RNA editing is a post-transcriptional molecular process that increases the diversity of transcriptome by changing nucleotides of RNAs. By the advance of high-throughput sequencing techniques, sufficient pipelines and software packages for the identification of RNA editing sites have been developed in the last decade. Using these pipelines and software, over millions of RNA editing sites were identified among different species. However, it remains a great challenge to analyze these RNA editing sites data due to lacking tools for comprehensive analysis of RNA editing sites data. Moreover, although the prevalence and importance of RNA editing have been illuminated in mammals, current RNA editing studies have principally concentrated on humans, rodents, and other primates. The profiling of RNA editing sites in many important farm animals, like Sus scrofa, sheep, and cow, has not been reported.

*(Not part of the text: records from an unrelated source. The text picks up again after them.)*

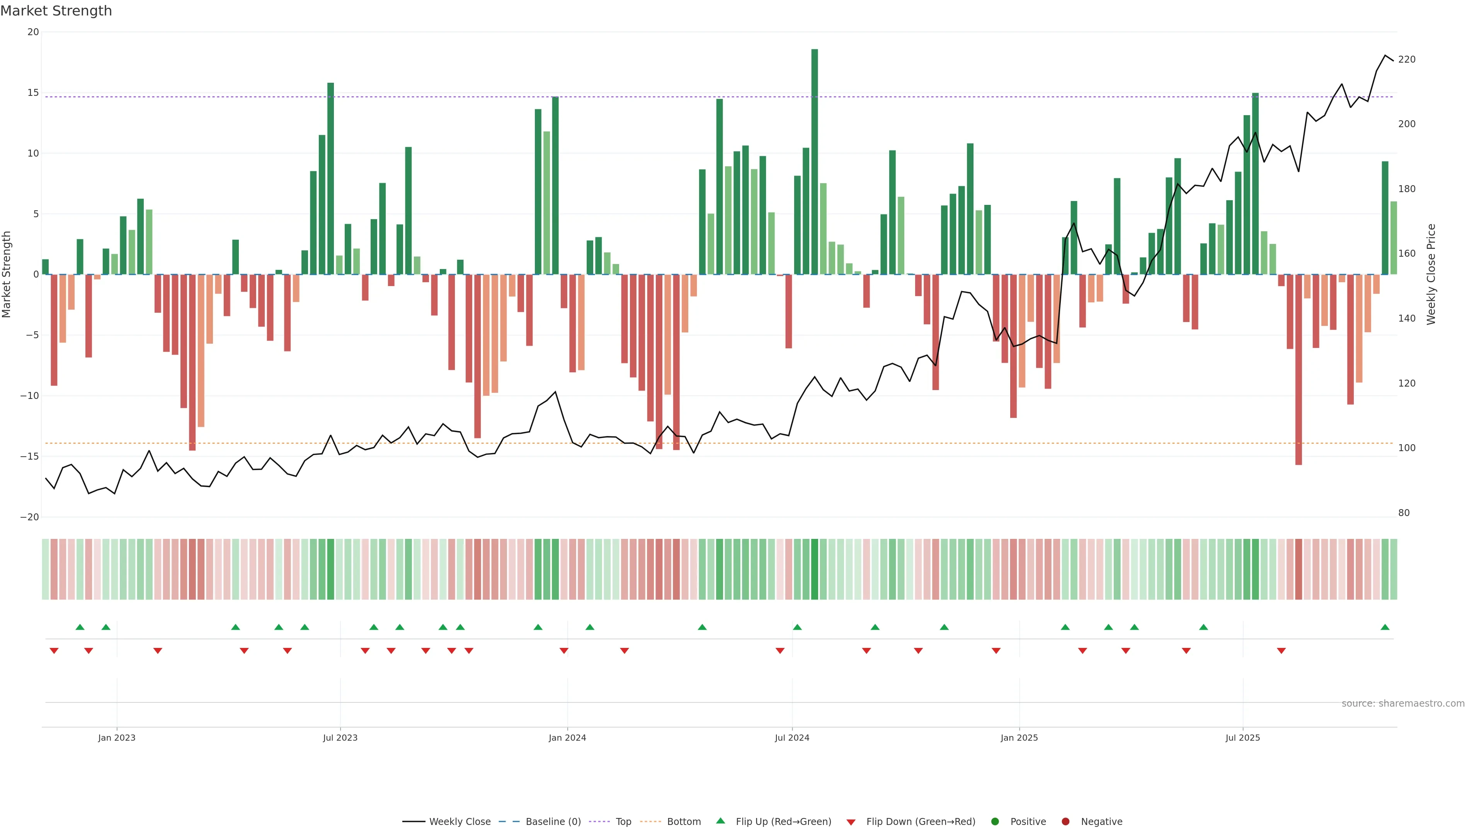Click the Flip Up green triangle legend icon

click(x=720, y=821)
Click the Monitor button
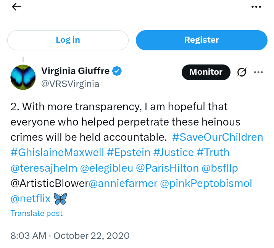Screen dimensions: 274x248 pos(206,72)
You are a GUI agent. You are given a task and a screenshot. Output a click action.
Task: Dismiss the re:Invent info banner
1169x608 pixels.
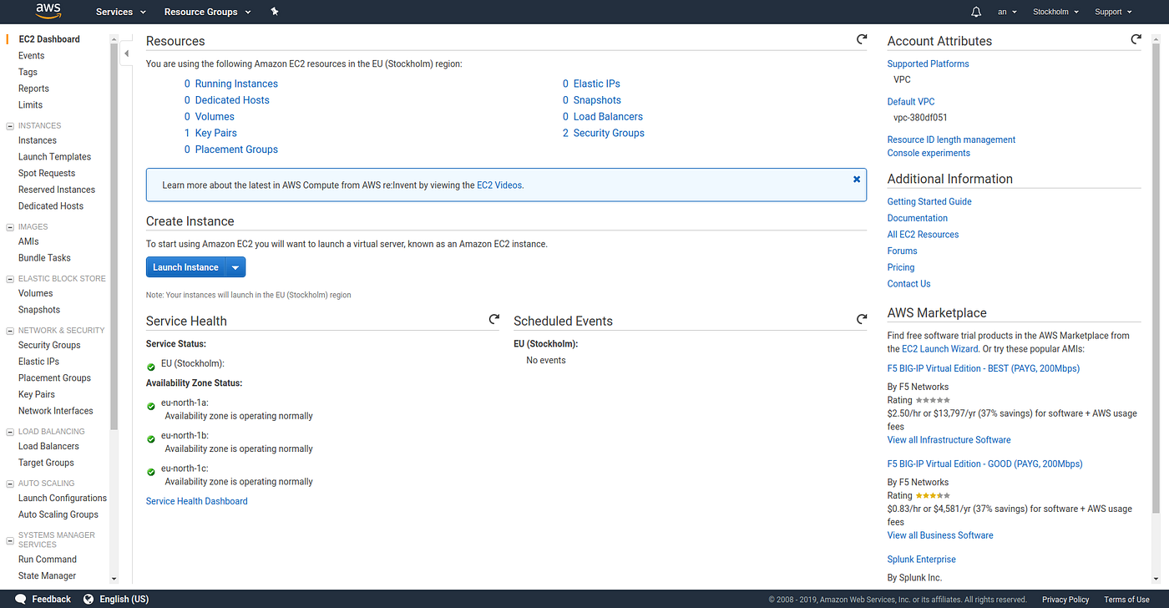(x=857, y=179)
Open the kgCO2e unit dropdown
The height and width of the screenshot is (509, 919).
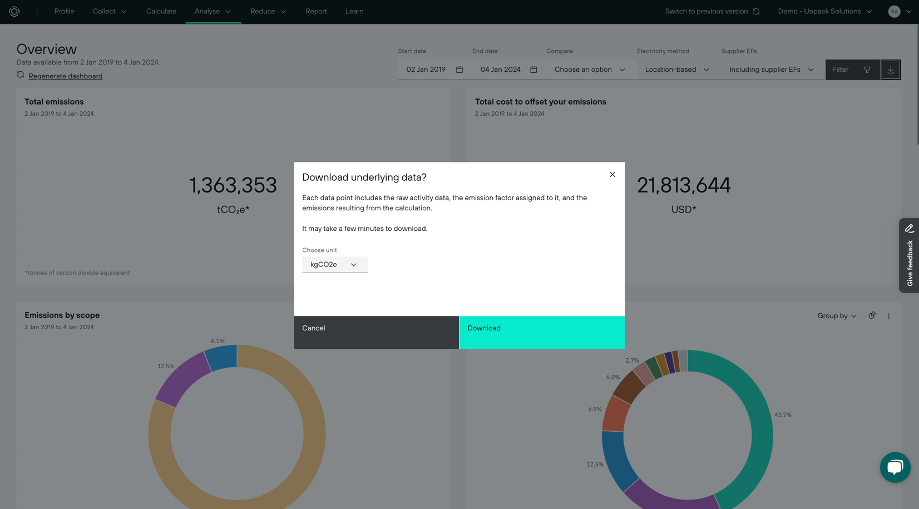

To address the above problems in the RNA editing field, I developed a user-friendly public webtool named MIRIA that integrates statistics and visualization techniques to facilitate the comprehensive analysis of RNA editing sites data identified by the pipelines and software packages. MIRIA is unique in that it provides several analytical functions, including RNA editing type statistics, genomic feature annotations, editing level statistics, genome-wide distribution of RNA editing sites, tissue-specific analysis, and conservation analysis. Furthermore, we conducted the first genome-wide investigation and functional analysis of Sus scrofa RNA editing sites across eleven tissues by using MIRIA. We identified more than 490,000 Sus scrofa RNA editing sites and annotated their biological features, detected flank sequence characteristics of A-to-I editing sites, and the impact of A-to-I editing on miRNA–mRNA interactions, and identified RNA editing quantitative trait loci (edQTL). Sus scrofa RNA editing sites showed high enrichment in repetitive regions with a median editing level of 15.38%. Expectedly, 96.3% of the editing sites located in non-coding regions including intron, 3′ UTRs, intergenic, and gene proximal regions. There were 2233 editing sites located in the coding regions and 980 of them caused missense mutation. Our results indicated that to an A-to-I editing site, the adjacent four nucleotides, two before it and two after it, have a high impact on the editing occurrences. A commonly observed editing motif is CCAGG. We found that 4552 A-to-I RNA editing sites could disturb the original binding efficiencies of miRNAs and 4176 A-to-I RNA editing sites created new potential miRNA target sites. Besides, we performed edQTL analysis and found that 1134 edQTLs that significantly affected the editing levels of 137 RNA editing sites. Finally, we constructed PRESDB, the first pig RNA editing sites database. The site provides necessary functions associated with Sus scrofa RNA editing study.